Differential Diagnosis
- Single most likely diagnosis
- Acute bacterial sialadenitis: This is the most likely diagnosis given the patient's symptoms of swelling, pain, and tenderness in the left submandibular gland, along with the expression of pus from the Wharton duct. Sjögren's syndrome increases the risk of sialadenitis due to decreased saliva production, which can lead to bacterial overgrowth and infection.
- Other Likely diagnoses
- Sialolithiasis: The patient's symptoms could also be consistent with a salivary stone (sialolith) obstructing the Wharton duct, leading to inflammation and infection of the submandibular gland. The presence of Sjögren's syndrome may increase the risk of stone formation.
- Chronic sialadenitis: Given the patient's history of Sjögren's syndrome, chronic inflammation of the salivary gland is possible, and the current symptoms could represent an exacerbation of this condition.
- Do Not Miss (ddxs that may not be likely, but would be deadly if missed.)
- Necrotizing sialometaplasia: Although rare, this condition can mimic an infection and is characterized by necrosis of the salivary gland tissue. It requires prompt diagnosis and treatment to prevent further tissue damage.

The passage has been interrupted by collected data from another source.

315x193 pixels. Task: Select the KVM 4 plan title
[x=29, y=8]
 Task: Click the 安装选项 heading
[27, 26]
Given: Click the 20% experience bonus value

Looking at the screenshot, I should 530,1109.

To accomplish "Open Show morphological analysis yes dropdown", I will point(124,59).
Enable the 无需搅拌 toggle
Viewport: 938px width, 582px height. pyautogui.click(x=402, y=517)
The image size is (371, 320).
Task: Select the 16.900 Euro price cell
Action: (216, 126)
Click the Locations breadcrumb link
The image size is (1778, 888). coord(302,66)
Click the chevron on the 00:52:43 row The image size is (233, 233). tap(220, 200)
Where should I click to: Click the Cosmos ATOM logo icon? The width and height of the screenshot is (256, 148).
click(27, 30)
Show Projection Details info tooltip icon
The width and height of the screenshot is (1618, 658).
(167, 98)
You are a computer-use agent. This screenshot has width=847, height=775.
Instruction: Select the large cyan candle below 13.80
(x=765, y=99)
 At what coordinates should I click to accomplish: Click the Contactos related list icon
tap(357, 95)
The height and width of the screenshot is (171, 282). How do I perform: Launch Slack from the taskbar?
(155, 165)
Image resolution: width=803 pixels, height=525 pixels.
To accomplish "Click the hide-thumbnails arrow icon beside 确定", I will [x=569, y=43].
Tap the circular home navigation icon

- Malignancy (e.g., adenocarcinoma or lymphoma): Although less likely, it is crucial to consider the possibility of a malignant process, especially in a patient with a history of Sjögren's syndrome, which has an increased risk of lymphoma.
- Rare diagnoses
- Sjögren's syndrome-associated lymphoepithelial lesions: These are rare lesions that can occur in patients with Sjögren's syndrome and may present with swelling and pain in the salivary glands.
- Granulomatous sialadenitis (e.g., due to sarcoidosis or tuberculosis): These conditions are rare but can cause inflammation and enlargement of the salivary glands, and should be considered in the differential diagnosis, especially if the patient has a history of exposure to tuberculosis or has systemic symptoms suggestive of sarcoidosis.